Given there are different data types (including CategoricalBinaryContinuous) that may require different transformations, all variables corresponding to a data type will be pulled into respective lists.

# creating lists for each variable type
categorical_vars = []   # more than 2 categories
binary_vars = []        # variables with exactly 2 unique categories
continuous_vars = []    # numeric variables

for col in X.columns:
    unique_values = X[col].nunique()
    
    if X[col].dtype == 'object':
        if unique_values == 2:
            binary_vars.append(col)  
        else:
            categorical_vars.append(col)  
    else:
        continuous_vars.append(col)

print("Categorical Variables:", categorical_vars)
print("Binary Variables:", binary_vars)
print("Continuous Variables:", continuous_vars)
Categorical Variables: ['CAEC', 'CALC', 'MTRANS']
Binary Variables: ['Gender', 'family_history_with_overweight', 'FAVC', 'SMOKE', 'SCC']
Continuous Variables: ['Age', 'Height', 'Weight', 'FCVC', 'NCP', 'CH2O', 'FAF', 'TUE']

Next, pipelines will be created to transform each data type appropriately. StandardScaler will be used on numeric data, and OrdinalEncoder and OneHotEncoder will be used for categorical and binary variables, respectiely.

from numpy import ravel
from sklearn.compose import ColumnTransformer
from sklearn.preprocessing import StandardScaler, OrdinalEncoder, OneHotEncoder, LabelEncoder
from sklearn.pipeline import Pipeline

# data type specific pipelines
num_pipeline = Pipeline([('scaler', StandardScaler())])
cat_pipeline = Pipeline([('ordinal', OrdinalEncoder())])
bin_pipeline = Pipeline([('onehot', OneHotEncoder(handle_unknown='ignore'))])

# applying the transformers to appropriate columns using ColumnTransformer
preprocessor = ColumnTransformer(transformers=[
    ('num', num_pipeline, continuous_vars),
    ('ord', cat_pipeline, categorical_vars),
    ('nom', bin_pipeline, binary_vars)
])

# fit_transform for the features
X_transformed = preprocessor.fit_transform(X)
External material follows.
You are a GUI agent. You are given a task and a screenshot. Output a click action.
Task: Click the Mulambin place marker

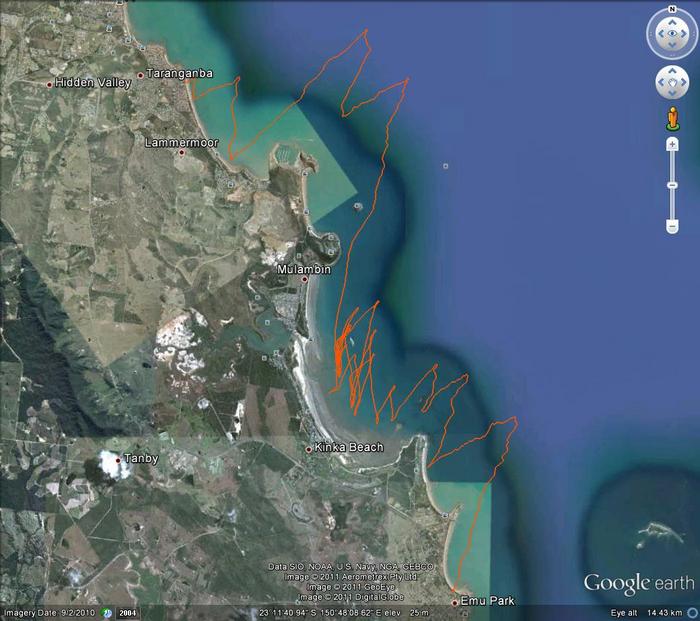[x=304, y=279]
# label encoder for the target
le = LabelEncoder()
y_encoded = le.fit_transform(ravel(y))

t-SNE is a technique that models high-dimensional data by first converting similarities between data points (in higher-dimensions) into probabilities, and then embedding these probabilities into a lower-dimensional (i.e., 2D or 3D) space. Its main focus is to preserve local relationships in the data, making it useful for visualizing clusters and patterns on a smaller scale. In the end, by maintaining the relative distance between similar points, t-SNE creates visualizations that reveal complex structures, making it easier to understand and interpret data.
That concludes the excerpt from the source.